Totally agree with you, always good to see the journey as we go. Fortunately, we have the dogs so have a good reason to stop and explore as we go. We sometimes to a long drive just to give lots of time to explore beautiful areas without rushing and just be there and enjoy  Next week we'll probably drive in a couple of days up to the lake district then we'll have 2wks to explore the the lake district and southern scotland, and bimble freely


----------



## travelling phil (Jun 6, 2013)

Ste said:


> Bin the Satnav & burn the Map!! Lake district is North. Scotland even Norther(? is that a word??). At a junction just make a decision. Left or Right. Its the best way to do a roadtrip.



Well thats about you all over Ste! You missed a good fair at Lincoln! is tess still yapping?


----------



## Aspire255 (Jun 6, 2013)

I have a nine year old boxer dog whom is quite content to stay in the van for hours on end and I mean hours on end.
Before he took ill having seizures he loved long walks to explore different places and to smell something new. These days it becomes an effort after the initial twenty minutes of a walk.
He is quite content now to stay put in the van and to curl up on one of the side bench seats which I might add he isn’t allowed to do while we are there.
A bowl of water and a few treats are left for him every time the situation forbids him from coming with us..like supermarket shopping.   
The picture was taken the other week while in ‘The Last of the summer wine’ country..
It goes without saying we do vent the van only when the sun is shinning.
We close the windscreen blind and the two side door blinds but leave the other window blinds up, the van has tinted windows so people passing by can't see in but Diezel can see them..

Aspire255


----------



## Ste (Jun 6, 2013)

travelling phil said:


> Well thats about you all over Ste!
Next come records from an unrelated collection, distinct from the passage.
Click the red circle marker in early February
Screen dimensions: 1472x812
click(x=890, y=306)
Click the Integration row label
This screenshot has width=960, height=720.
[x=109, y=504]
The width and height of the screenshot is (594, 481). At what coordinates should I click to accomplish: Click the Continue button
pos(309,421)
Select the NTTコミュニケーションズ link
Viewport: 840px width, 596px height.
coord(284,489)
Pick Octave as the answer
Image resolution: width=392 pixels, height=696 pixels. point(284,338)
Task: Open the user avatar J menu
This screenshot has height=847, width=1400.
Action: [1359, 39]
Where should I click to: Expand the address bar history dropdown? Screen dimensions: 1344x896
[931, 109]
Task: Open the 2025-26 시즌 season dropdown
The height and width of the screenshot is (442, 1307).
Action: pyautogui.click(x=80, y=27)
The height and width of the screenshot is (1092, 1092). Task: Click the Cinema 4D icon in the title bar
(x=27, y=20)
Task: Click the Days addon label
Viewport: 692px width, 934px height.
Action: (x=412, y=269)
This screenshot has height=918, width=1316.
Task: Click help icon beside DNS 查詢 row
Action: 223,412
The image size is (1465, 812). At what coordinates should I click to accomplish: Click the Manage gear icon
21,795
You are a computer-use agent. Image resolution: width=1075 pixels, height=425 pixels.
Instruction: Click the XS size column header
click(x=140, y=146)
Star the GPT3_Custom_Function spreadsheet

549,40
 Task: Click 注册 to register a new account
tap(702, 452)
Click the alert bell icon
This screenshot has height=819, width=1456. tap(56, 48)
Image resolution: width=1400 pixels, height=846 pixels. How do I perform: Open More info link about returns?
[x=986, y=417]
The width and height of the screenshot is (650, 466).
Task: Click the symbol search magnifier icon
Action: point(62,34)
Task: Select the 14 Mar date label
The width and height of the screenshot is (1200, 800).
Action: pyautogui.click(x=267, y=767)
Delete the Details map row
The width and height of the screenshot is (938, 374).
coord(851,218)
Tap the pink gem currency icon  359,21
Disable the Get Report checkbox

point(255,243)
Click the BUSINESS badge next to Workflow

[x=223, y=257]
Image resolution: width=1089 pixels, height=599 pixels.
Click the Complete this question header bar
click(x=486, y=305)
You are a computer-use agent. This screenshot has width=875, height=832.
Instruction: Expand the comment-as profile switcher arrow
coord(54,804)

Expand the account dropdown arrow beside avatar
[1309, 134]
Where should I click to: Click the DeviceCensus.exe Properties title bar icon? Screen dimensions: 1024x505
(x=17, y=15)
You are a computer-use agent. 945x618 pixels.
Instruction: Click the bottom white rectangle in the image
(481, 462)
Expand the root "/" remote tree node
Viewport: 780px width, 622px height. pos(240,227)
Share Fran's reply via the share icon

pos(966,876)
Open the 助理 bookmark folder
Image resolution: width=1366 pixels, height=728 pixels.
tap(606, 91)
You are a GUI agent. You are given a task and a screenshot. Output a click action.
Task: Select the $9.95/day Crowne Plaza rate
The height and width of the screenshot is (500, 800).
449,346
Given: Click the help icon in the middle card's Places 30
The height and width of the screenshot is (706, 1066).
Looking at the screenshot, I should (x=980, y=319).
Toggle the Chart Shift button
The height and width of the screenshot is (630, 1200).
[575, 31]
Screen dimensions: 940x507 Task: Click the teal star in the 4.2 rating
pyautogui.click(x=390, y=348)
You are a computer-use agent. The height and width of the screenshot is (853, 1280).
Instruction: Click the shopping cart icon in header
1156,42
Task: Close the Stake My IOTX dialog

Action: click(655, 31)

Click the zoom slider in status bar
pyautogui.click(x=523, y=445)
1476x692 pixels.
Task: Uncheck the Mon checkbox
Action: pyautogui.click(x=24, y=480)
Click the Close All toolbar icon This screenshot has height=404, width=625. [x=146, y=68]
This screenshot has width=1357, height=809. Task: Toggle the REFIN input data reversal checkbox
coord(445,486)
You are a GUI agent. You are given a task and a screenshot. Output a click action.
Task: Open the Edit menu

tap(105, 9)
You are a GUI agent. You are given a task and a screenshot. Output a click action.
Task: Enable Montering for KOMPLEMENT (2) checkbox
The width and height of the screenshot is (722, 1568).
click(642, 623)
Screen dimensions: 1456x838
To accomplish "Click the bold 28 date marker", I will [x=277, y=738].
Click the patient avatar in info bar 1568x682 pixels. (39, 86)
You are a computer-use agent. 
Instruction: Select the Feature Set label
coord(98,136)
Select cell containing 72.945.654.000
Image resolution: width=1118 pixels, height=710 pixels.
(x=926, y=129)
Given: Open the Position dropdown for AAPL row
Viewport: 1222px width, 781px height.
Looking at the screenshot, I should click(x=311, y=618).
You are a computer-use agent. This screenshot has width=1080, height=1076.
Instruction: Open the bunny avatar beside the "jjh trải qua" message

You missed a good fair at Lincoln! is tess still yapping?



I'm probably the only 30 year old who doesn't own (or want to own) a Satnav. Tess is always yapping!! Only time she doesn't is when the vans moving cos she's more interested in what's going on through the window. Glad Lincoln was good for you. I'm just packing for Oswestry


----------



## Sand55 (Jun 7, 2013)

Thank-you, all.
Feel better about it now.


----------